* **Your goal**
Reproduction without pictures: print every entry precisely as written.

* **Data extracts**
——
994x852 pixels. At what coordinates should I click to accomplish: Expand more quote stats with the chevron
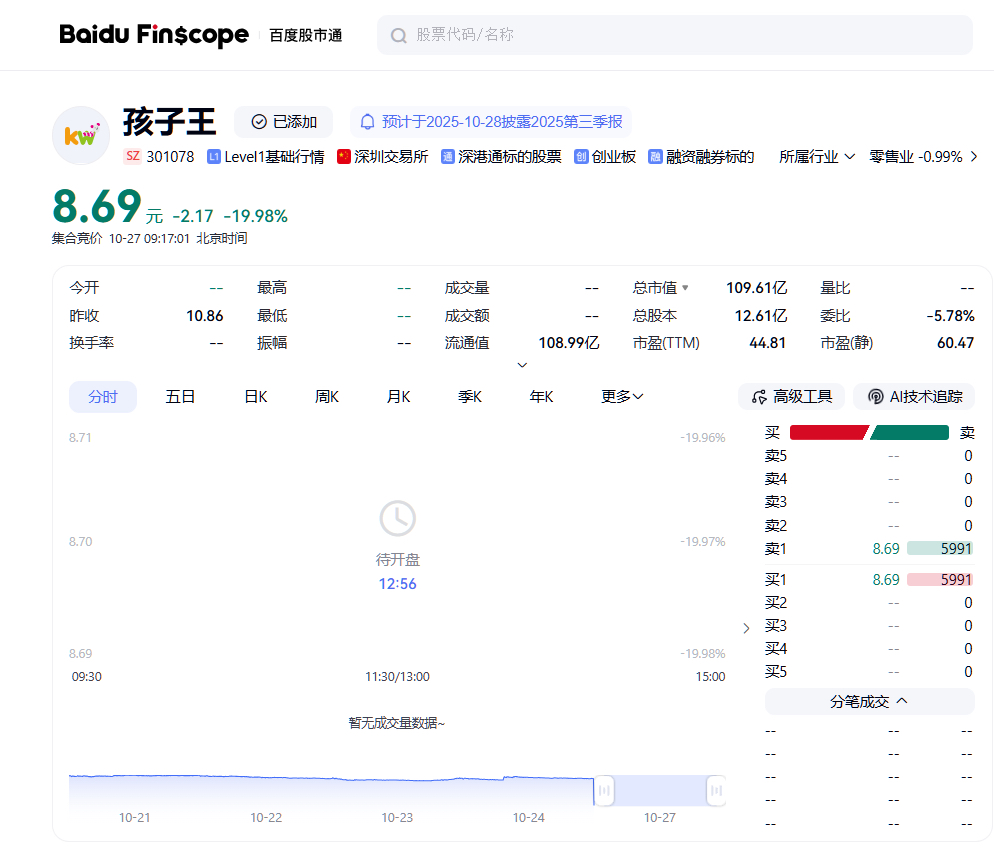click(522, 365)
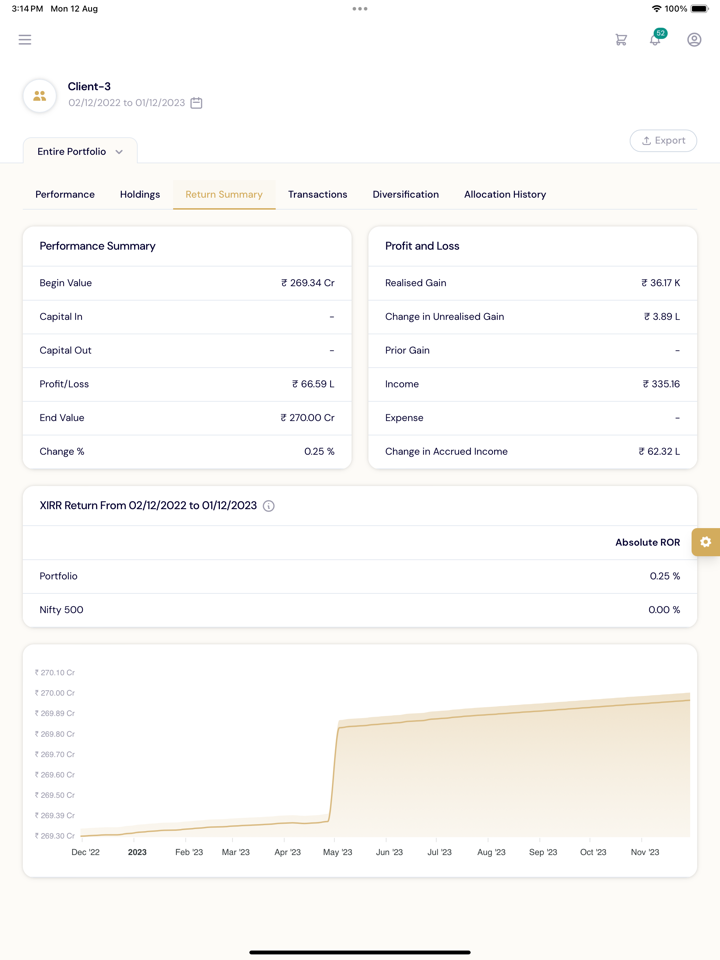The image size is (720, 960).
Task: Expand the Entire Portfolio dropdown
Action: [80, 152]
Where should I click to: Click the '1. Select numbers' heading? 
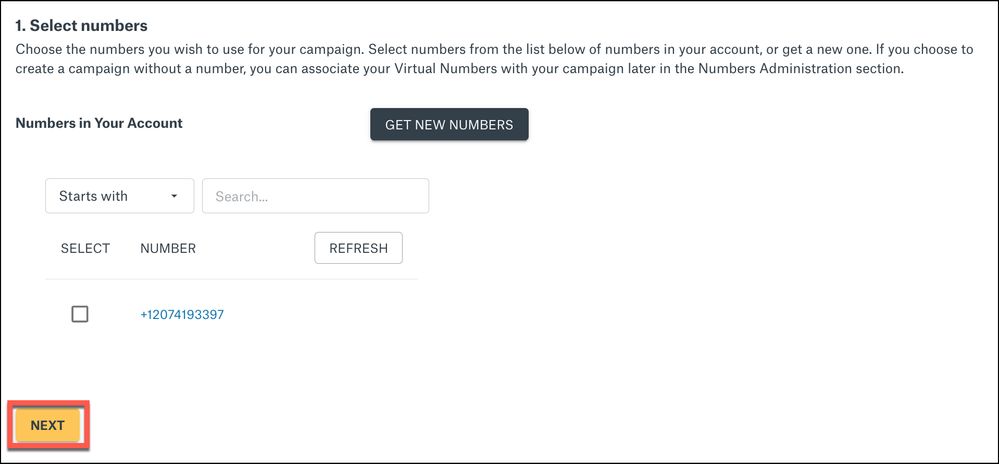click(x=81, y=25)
——
* **Task solution**
994x852 pixels. At what coordinates should I click to accomplish: Expand more quote stats with the chevron
click(522, 365)
The image size is (720, 960).
Task: Expand the Entire Portfolio dropdown
Action: [80, 152]
Where should I click to: Click the '1. Select numbers' heading? 
click(x=81, y=25)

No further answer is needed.